The FREAK (Factoring RSA Export Keys) allows an attacker on your websites to use weakened encryption. Once a site’s encryption is cracked, hackers can then steal data such as passwords, and hijack elements on the page.
Researchers said there was no evidence hackers had exploited the vulnerability, which they blamed on a former US policy that banned US companies from exporting the strongest encryption standards available. The restrictions were lifted in the late 1990s, but the weaker standards were already part of software used widely around the world, including Windows and the web browsers.
Microsoft confirmed that the encryption protocols used in all supported version of Windows were also vulnerable to the flaw. Microsoft has mentioned in its security bulletin that Apple’s Safari and Google’s Android browsers were also identified as being susceptible to the flaw.
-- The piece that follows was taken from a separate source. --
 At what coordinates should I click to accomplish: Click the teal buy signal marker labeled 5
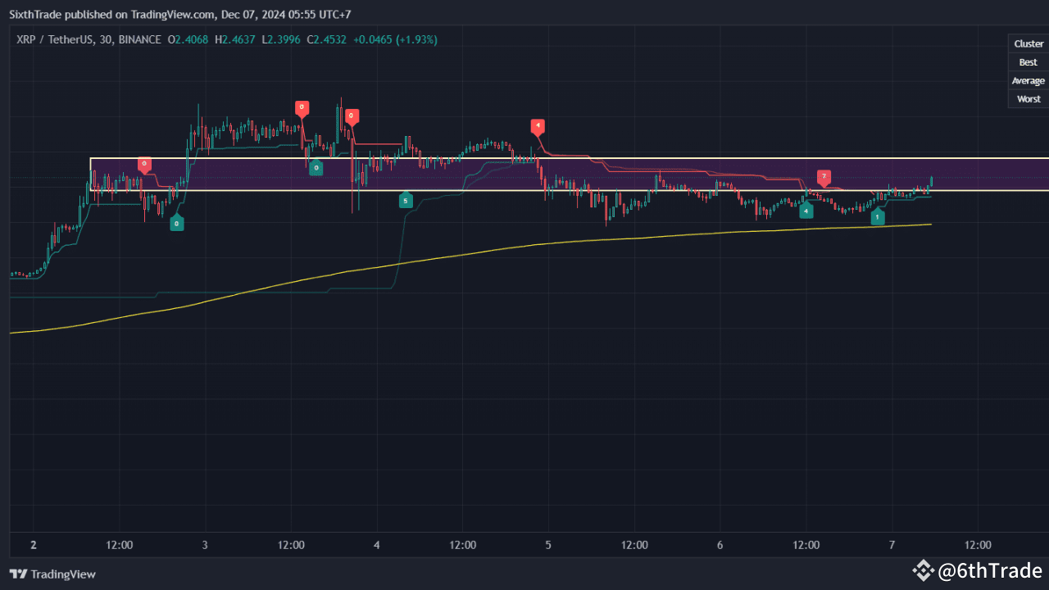point(406,200)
Besides these two critical issues, the company has also revealed a set of other updates. Microsoft’s March 2015 Patch Tuesday update includes a total of 14 security-related updates for 43 vulnerabilities affecting Internet Explorer, VBscript, Text Services, Adobe Font Drivers, and Office.
Microsoft’s FREAK patch comes a day after the release of Apple iOS 8.2, which includes a fix designed to rectify the problem on Apple’s mobile devices. Google has also developed a fix and is issuing to device makers and wireless carriers.